Un traumatisme crânien, une blessure à la tête, une artère cérébrale
obstruée : le sujet de la parole est soudain devenu un patient aphasique,
un homme qui ne parle plus, ou moins bien, ou différemment ;
ou bien un homme qui entend ce qu'on lui dit et cependant reste
sourd au sens de ce qu'il entend. Cette situation singulière, comme
ses causes, constitue alors l'objet d'une enquête pluridisciplinaire
(neurosciences, psychologie, linguistique).
En une synthèse inédite, ce livre retrace l'histoire de l'appréhension
de ces troubles : depuis le moment où la question joue un rôle crucial
dans la constitution d'une connaissance renouvelée du cerveau humain
(Gall, Broca, Wernicke), jusqu'à l'actualité de l'investigation cognitive.

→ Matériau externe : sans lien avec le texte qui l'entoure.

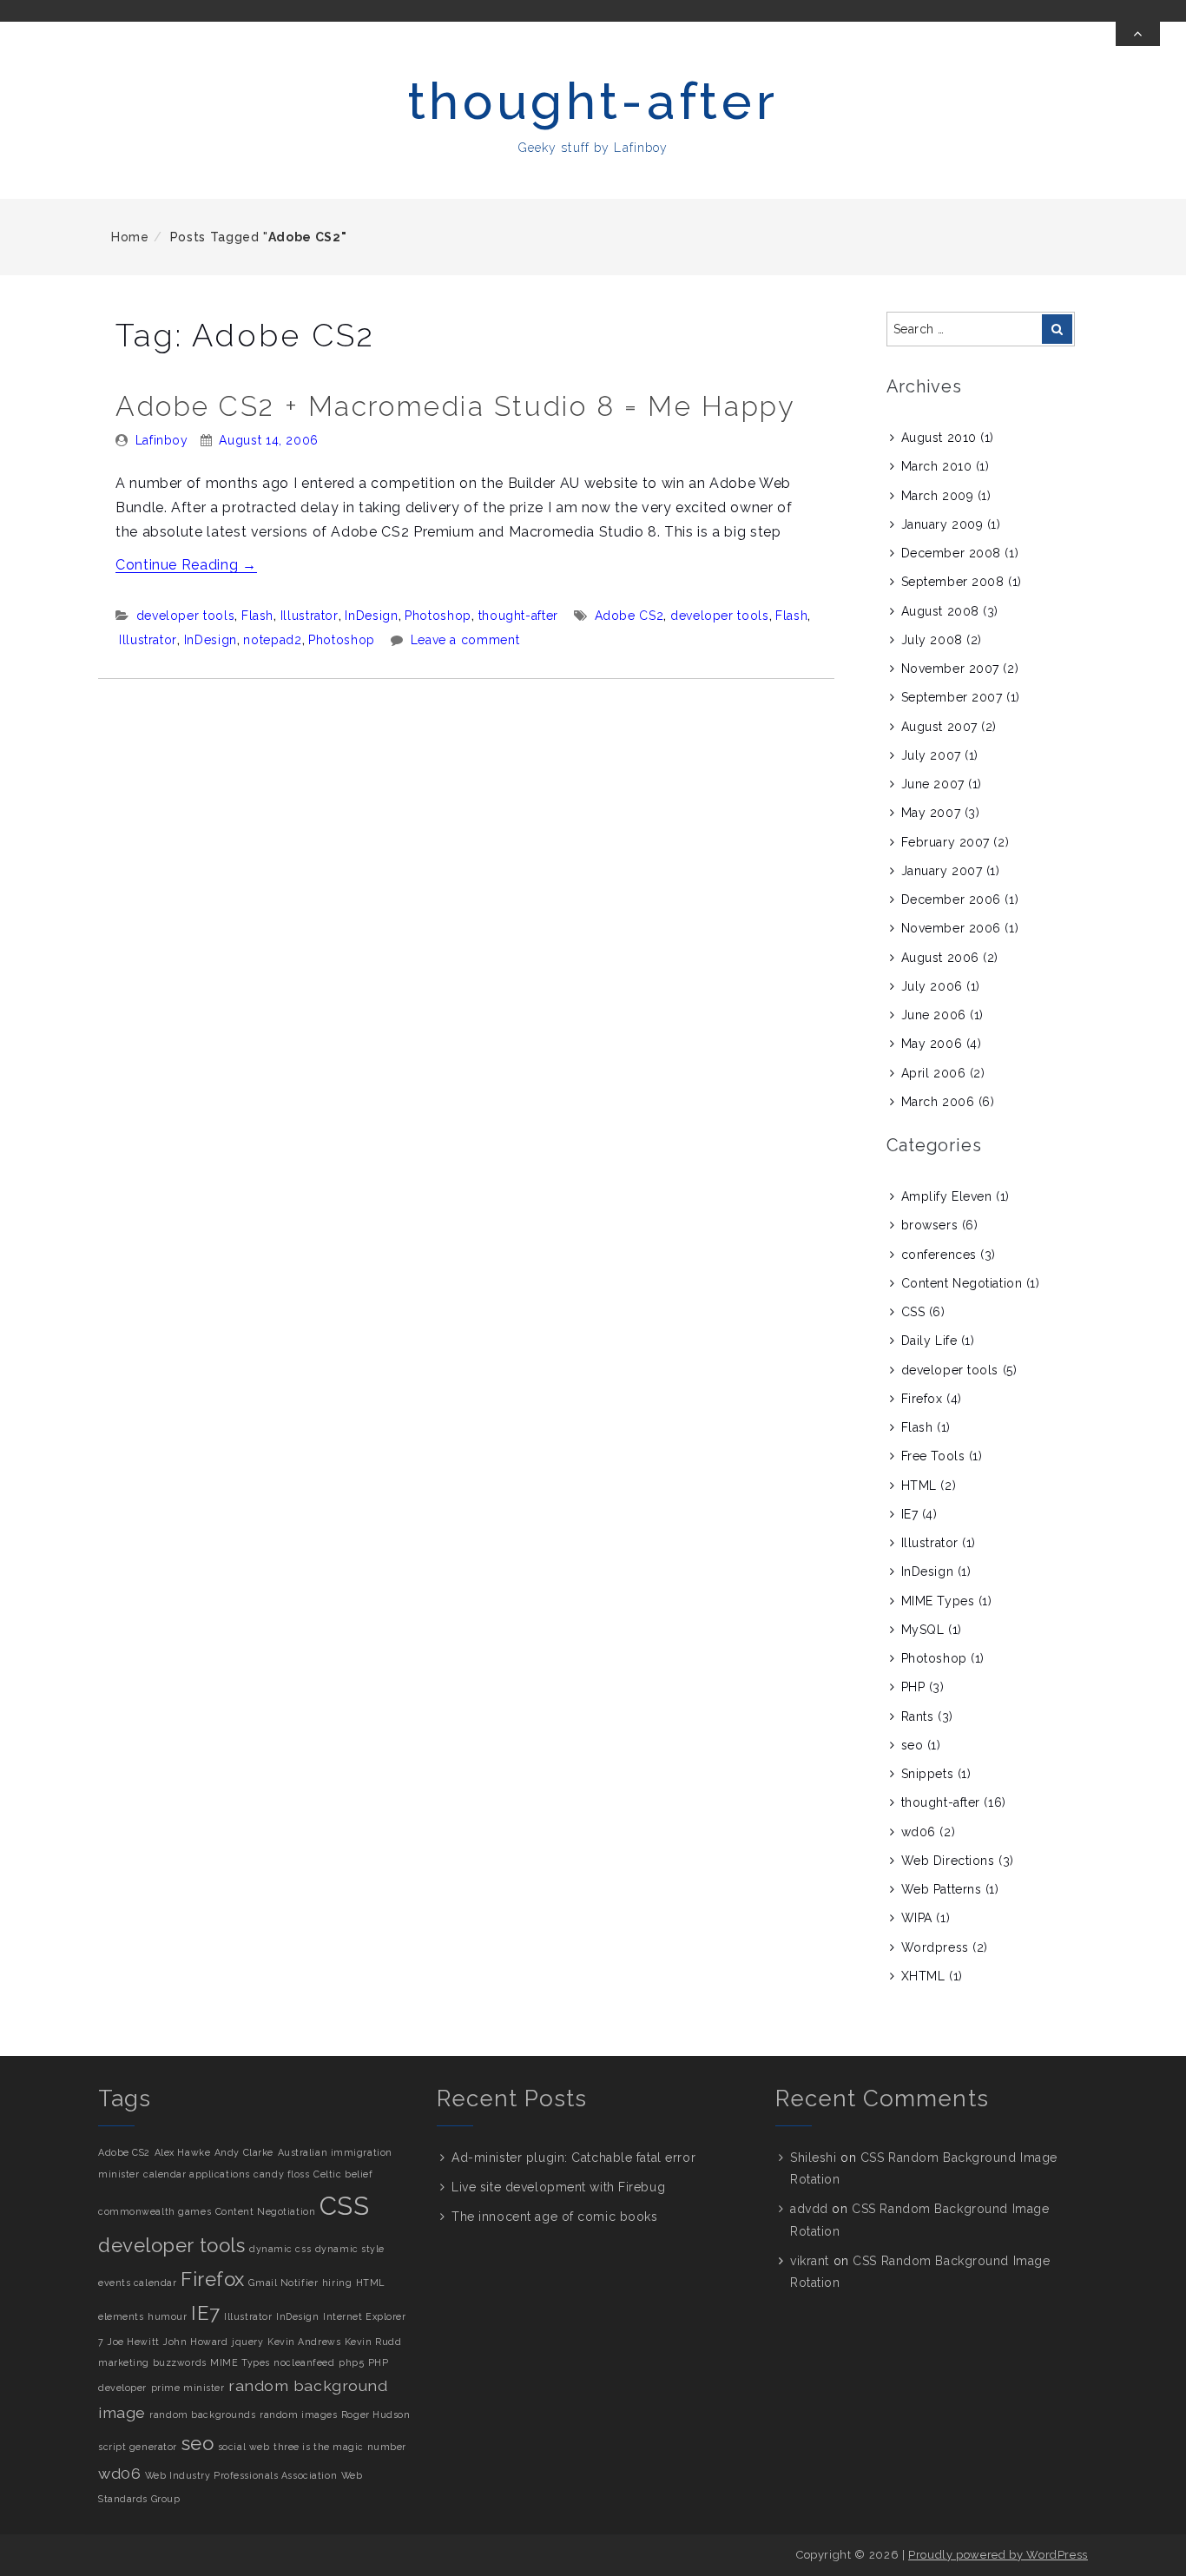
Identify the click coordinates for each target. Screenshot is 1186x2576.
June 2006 (933, 1015)
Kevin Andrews (303, 2341)
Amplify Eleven (946, 1196)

Il reconstruit un domaine qui a fasciné les philosophes (Bergson,
Cassirer, Merleau-Ponty) parce qu'il invite à réfléchir à des questions
fondamentales - langage et pensée, normal et pathologique, réceptivité
et spontanéité -, à partir d'un champ empirique qui instruit les
réponses et permet d'éprouver leur force et leur faiblesse. On se
demandera, en particulier : comment concevoir le rapport entre celui
qui parle et ce qui lui permet de parler ? Qu'est-ce qu'une incapacité
acquise peut nous apprendre sur l'aptitude correspondante ?
Comment penser l'esprit, si tel est l'effet de l'affection du corps ?
Quelle que soit la difficulté de leur déchiffrement, les aphasies offrent
l'occasion d'une analyse de notre capacité à dire quelque chose,
une occasion de définir une «anatomie» de l'expression.